Material for this exercise:
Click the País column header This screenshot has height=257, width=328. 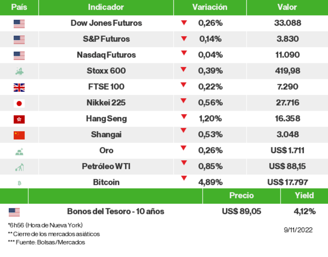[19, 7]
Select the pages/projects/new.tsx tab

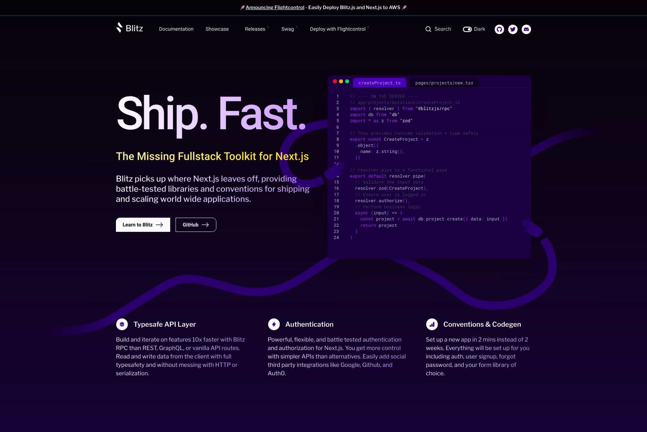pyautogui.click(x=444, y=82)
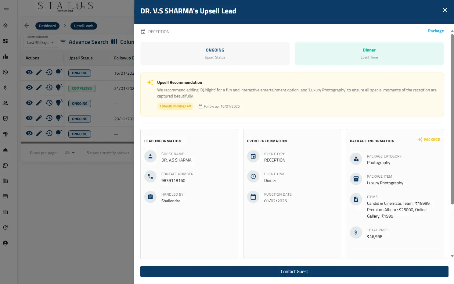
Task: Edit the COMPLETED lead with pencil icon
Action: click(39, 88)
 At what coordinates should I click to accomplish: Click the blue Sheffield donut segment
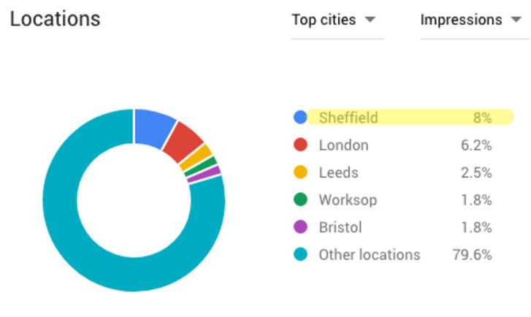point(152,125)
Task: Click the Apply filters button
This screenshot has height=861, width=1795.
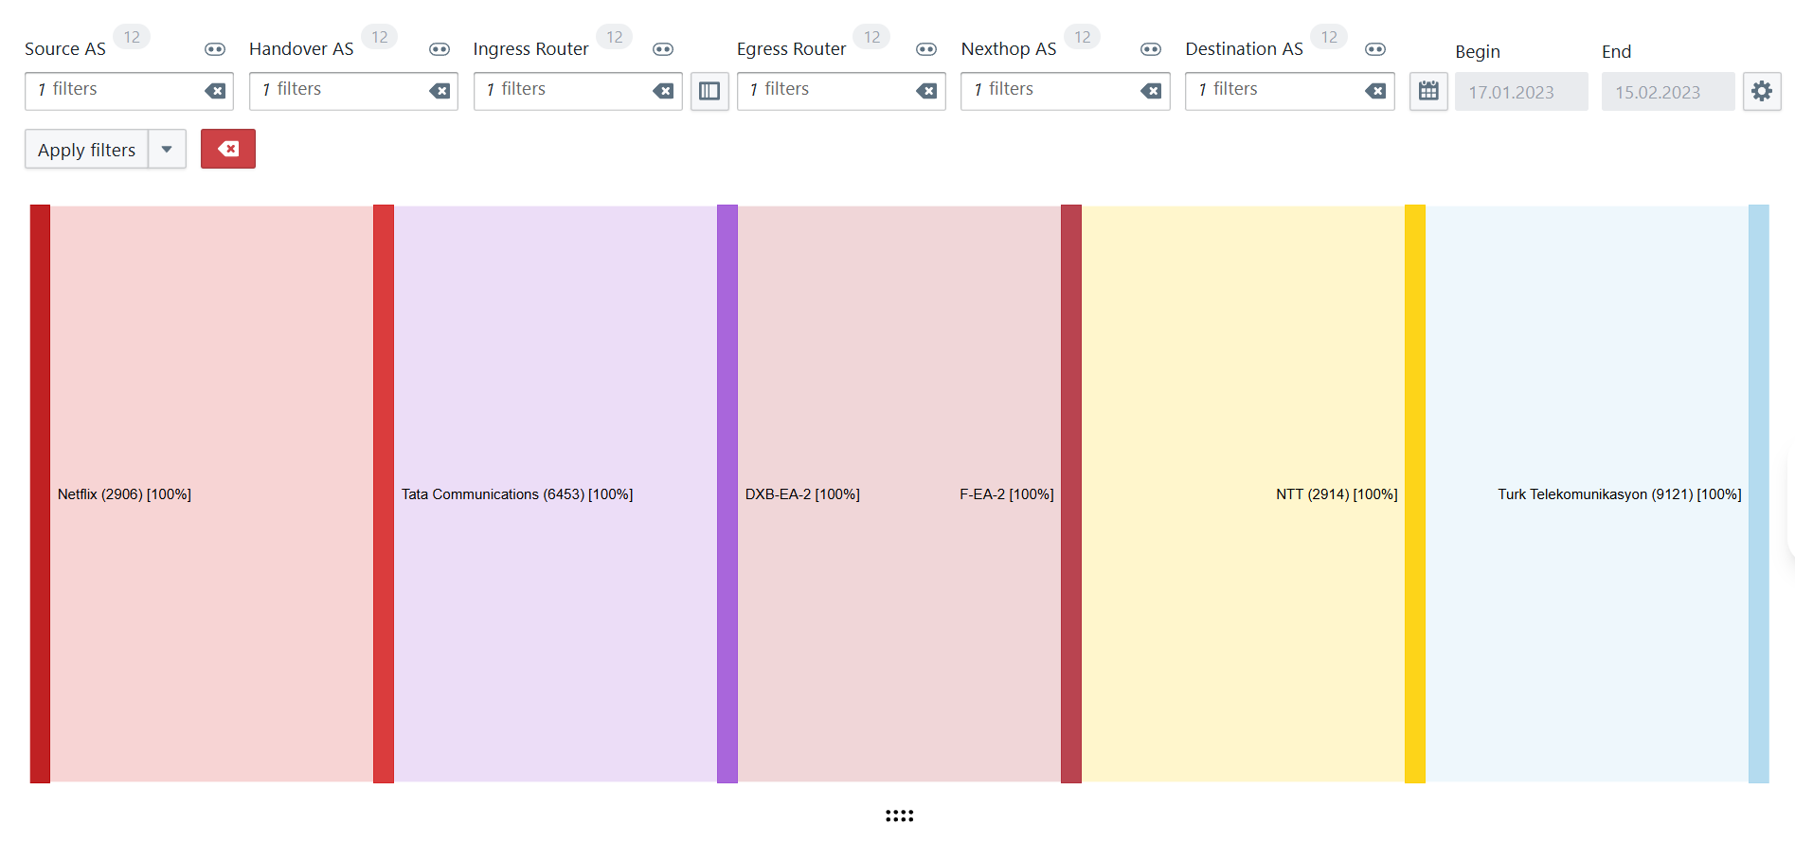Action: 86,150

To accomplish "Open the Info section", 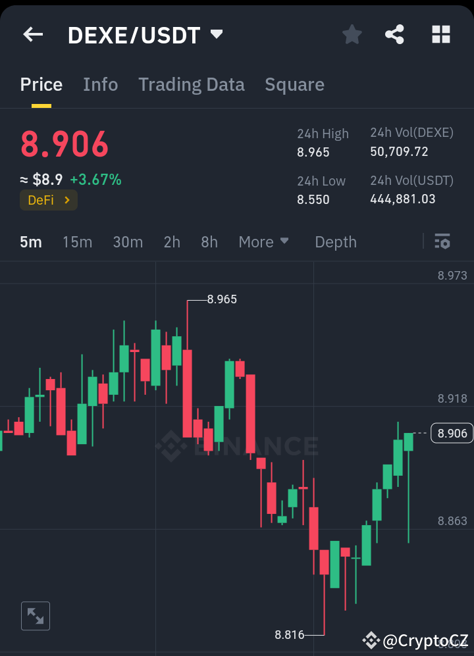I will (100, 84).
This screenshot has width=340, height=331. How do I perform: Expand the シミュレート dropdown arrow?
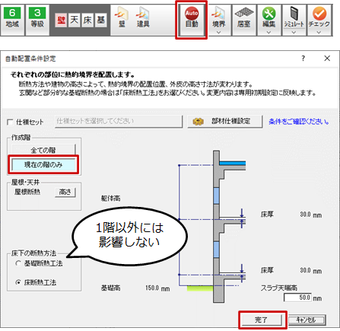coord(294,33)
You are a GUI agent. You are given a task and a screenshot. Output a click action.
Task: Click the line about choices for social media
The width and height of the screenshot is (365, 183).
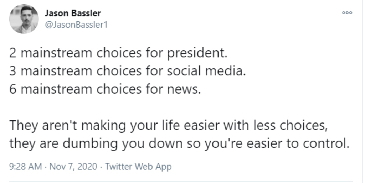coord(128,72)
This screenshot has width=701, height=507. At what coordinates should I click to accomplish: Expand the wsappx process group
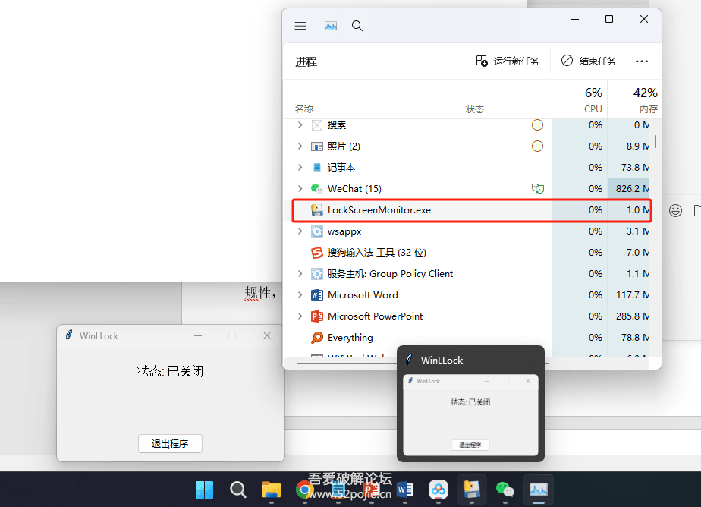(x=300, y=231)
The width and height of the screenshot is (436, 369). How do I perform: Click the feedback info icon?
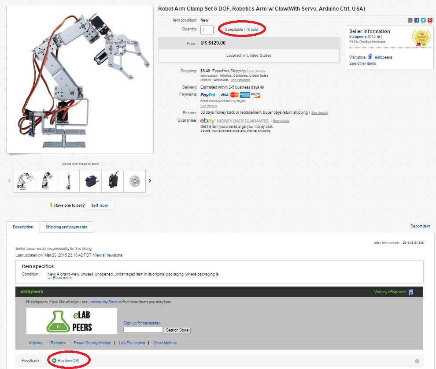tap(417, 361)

Exercise requirements:
Exact reproduction is required for the lines from the one containing "This screenshot has width=340, height=331." through the end of the material, and for those lines only, without pictures.

Answer area:
This screenshot has width=340, height=331. How do I perform: Expand the シミュレート dropdown arrow?
coord(294,33)
You are a GUI agent. You are given a task and a screenshot. Output a click action.
Task: Click the line about choices for social media
The width and height of the screenshot is (365, 183).
coord(128,72)
This screenshot has width=701, height=507. At what coordinates should I click to accomplish: Expand the wsappx process group
(x=300, y=231)
The width and height of the screenshot is (436, 369). How do I perform: Click the feedback info icon?
tap(417, 361)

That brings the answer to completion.